Page 122 of King of the Cage

Madly in love?

“Listen, as fun it is listening to you two argue, I’m tired and I want to go home,” I interrupted.

“I’ll take you.” Elio went to stand.

“Let’s go, then, wee one,” Bran said at the same time Elio spoke.

“She’s not going anywhere with you,” Elio said sharply.

“She’s my wife!” Bran’s fist crashed down on the table.

“Enough!” I stood, my chair scraping back harshly. I couldn’t breathe in this room. The air-conditioning was stifling me. Ineeded to be outside, preferably far, far away from all the arguing and confusion.

“I’m leaving. You two can fight, kill each other, whatever. I don’t care. Sol, let’s go.”

Sol stood and slid her arm through mine. “I brought you clothes,” she murmured to me.

“Thanks. Get me out of here.”

I didn’t go backto Casa Nera. I couldn’t stand the thought of Elio watching me all the time like I was a bomb about to go off.

I wanted my own place in the city. My brother compensated for his loss of control by siccing a De Sanctis personal security team on me round the clock.

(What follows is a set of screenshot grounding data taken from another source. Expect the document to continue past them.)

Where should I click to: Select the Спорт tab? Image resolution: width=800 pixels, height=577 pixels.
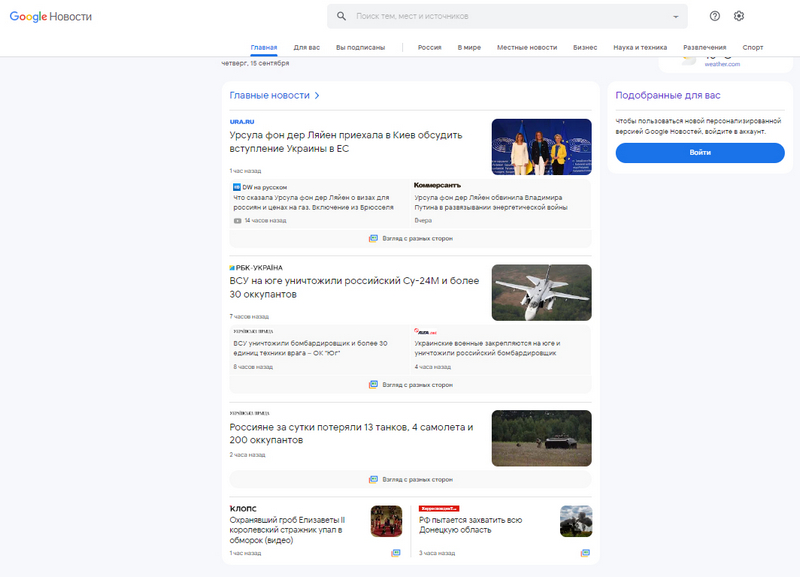[x=753, y=47]
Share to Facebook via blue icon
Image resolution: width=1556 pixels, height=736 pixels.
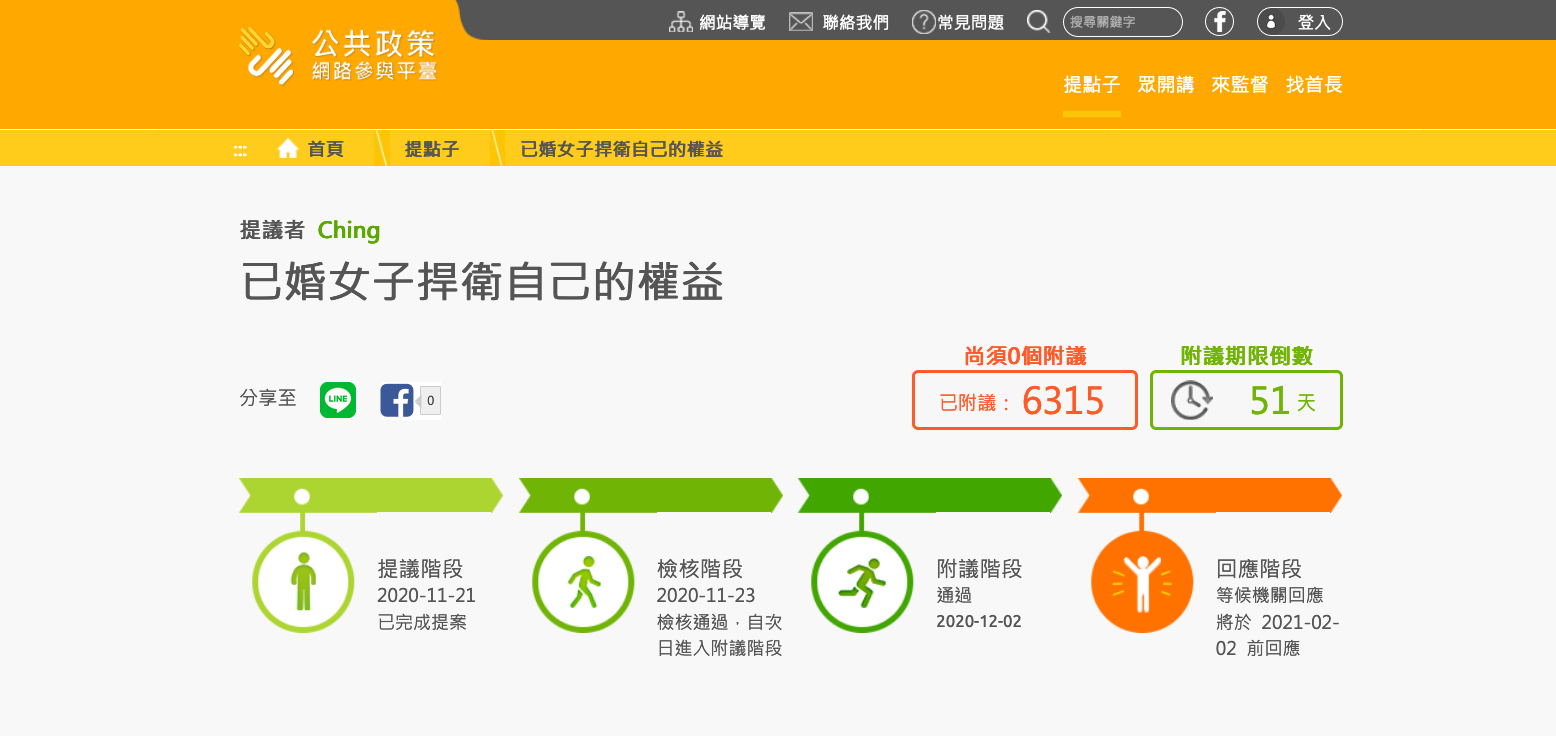tap(397, 400)
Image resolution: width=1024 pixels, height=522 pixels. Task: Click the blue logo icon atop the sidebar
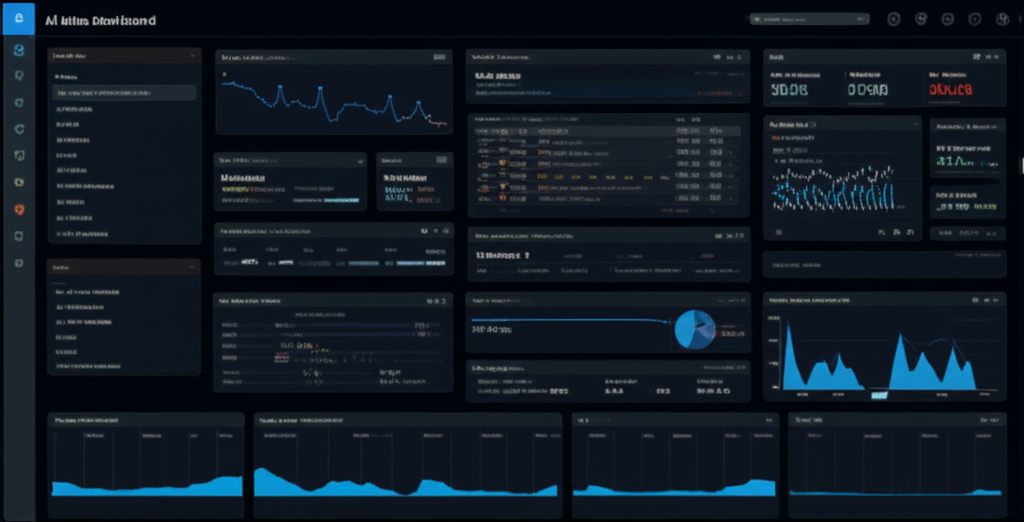tap(18, 19)
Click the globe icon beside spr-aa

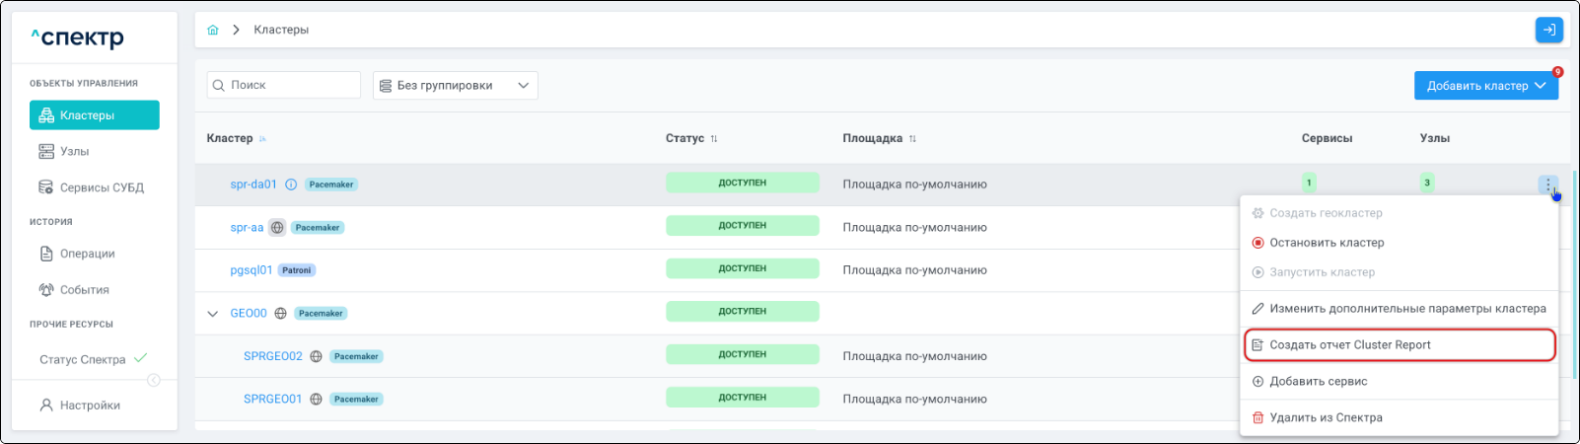click(277, 228)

Luckily, they didn’t insist on coming into my apartment. They stood outside the door, the elevator, and the building entrance on rotating shifts.

After a week of babysitting, I was climbing the walls and called in reinforcements.

“I don’t know, we could invite a few of them in… They look lonely out there,” Marco called from the hallway, where he was continuously pressing the entry phone so he could watch the guards outside my front door.

“They’re fine,” Sol snapped, carrying popcorn into the living room.

We were having a movie marathon, and I was trying my best not to think about the last few months that had somehow disappeared from my head.

“Spoilsport,” Marco muttered and sat beside us.

“You think he’ll come back today?” My mind strayed to the man who’d been haunting my apartment building like a ghost.

Every day, no matter when I stared out at the street in front of the building with binoculars, I could make out the Irish. There were men there around the clock, like the De Sanctis men at my door. More often than not, it was Bran himself. I wasn’t allowed to leave the building without Elio’s say-so. He was taking his protective tendencies way too far, and I was almost out of patience with him.

Since I was locked in my apartment, I settled for looking down and watching the man who claimed we’d gotten married. He watched me, and I watched him back. Sometimes, he peered up right when I was staring. I knew he couldn’t see me through the tinted glass – and from twenty floors up, no less – but it was like he knew when I was spying on him.

Bran O’Connor. Your husband.

“Maybe not. I’m sure he has shit to do, given who his family is,” Marco pointed out.

“Yeah, probably. I don’t know why he’s even bothering. Elio said his father probably ordered him to marry me so they could sort out a business alliance or some crap. It’s not like we were anything real.”

Sol watched the side of my face. I had the feeling that she wanted to say something but was holding back.

After a moment, Marco grabbed the remote.

“Let’s watch the movie.”

Nighttime wasmy favorite time of day. I slept as much as I could. In my dreams, I wasn’t confused or injured. No one looked at me with sympathetic glances. Why everyone thought it was so shocking to lose a couple of months, I didn’t really get. What was the big deal?

Unless your life seriously changed in that time, like you fell in love and got married...

That wasn’t a line of thinking I could bear to go down. The idea was so unlike me, it seemed impossible. Surely a person couldn’t change that much in such a short time. The real question was why Bran O’Connor was sticking around. If he knew me at all, he should find me too loud and annoying to stick by. Hadn’t I gotten on his nerves by now? Was there something wrong with him?